Despite what people say, suicide is preventable. These figures simply highlight that we, as a nation, need to do so much more. We need to continue to find ways to connect with not only men, but women and youths too.

We need to provide support and education in both our communities and in the workforce. And we need to do this before it is too late.


Crisis care and mental health institutions are of utmost importance when it comes to bringing suicide rates down. But if we're placing all our focus on crisis, we're actually losing the battle before it has even begun.

The key to stopping suicide is in prevention. We need to stop stigmatising mental health. We need to educate people about it, and encourage them to have the confidence to open up and simply have a conversation with somebody – whether it be their work colleague, family, friends, neighbour or even the person at the bus stop.

OzHelp Foundation has  a 45-minute introduction to mental health program called ALERT which is delivered to around 9000 people each year across Australia.
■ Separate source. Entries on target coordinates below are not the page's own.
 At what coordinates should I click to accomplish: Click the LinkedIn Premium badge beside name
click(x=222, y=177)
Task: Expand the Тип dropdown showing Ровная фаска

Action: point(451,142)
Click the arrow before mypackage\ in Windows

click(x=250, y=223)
Last year we delivered the program to a group of students at a training institution, teaching them about the warning signs surrounding suicide.
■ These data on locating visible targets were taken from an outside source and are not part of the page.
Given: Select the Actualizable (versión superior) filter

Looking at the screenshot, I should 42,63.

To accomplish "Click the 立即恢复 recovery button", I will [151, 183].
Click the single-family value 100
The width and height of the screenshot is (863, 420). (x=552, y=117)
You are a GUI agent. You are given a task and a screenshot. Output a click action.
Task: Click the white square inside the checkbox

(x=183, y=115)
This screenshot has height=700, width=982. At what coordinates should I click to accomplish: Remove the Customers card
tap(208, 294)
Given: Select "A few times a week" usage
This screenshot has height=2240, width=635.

After completing the program, one of the participants, a man in his early 20s, recognised some concerning signs about one of his friends. He approached this friend who he hadn't seen around and initiated a conversation about how he was feeling.

During the course of the conversation, he learnt that his friend was not doing well at all, and actually had a plan to take his own life. Alarmingly, this friend found a way to access lethal means, and had the intention of fulfilling the plan only days later. By simply initiating the conversation, the participant was able to help his friend get the support he needed, and as a result, he is alive today.

This story is only one of many which show that suicide prevention works.

Put simply, we cannot afford to wait until people are at crisis point to catch them. We need to be doing everything we're doing earlier, rather than waiting until people reach a point of desperation. Once they are in high crisis the chances of actually implementing change are much more limited.

Whether we're dealing with a person's mental health, their physical health, or even their relationships – the same story applies. The longer we leave it, the further they get towards crisis, and the lower the chances are of success.

In 2015, the OzHelp Foundation provided services to more than 33,000 people in workplaces across Australia. While this figure may sound impressive, the reality is that we are only reaching a tiny component of the country.

In order to instigate much needed change, we need the government's support to allow us to implement our early prevention programs across all of Australia.

We have the solutions available and we know they work but the government needs to step up and help us make the change that's crying out to be addressed.

We're engaging with working Australian men before they reach crisis and providing them with good information to help themselves and those around them.

Ultimately, I believe that is the key to bringing suicide rates down – and doing this not only for men, but also for women and children wherever they are in the country.

After all, one death by suicide is one too many.

Tony Holland is the CEO of OzHelp Foundation, a national men's mental health organisation which aims to prevent the suicide of working men by supporting them in workplaces to be more resilient and confident in meeting life's challenges.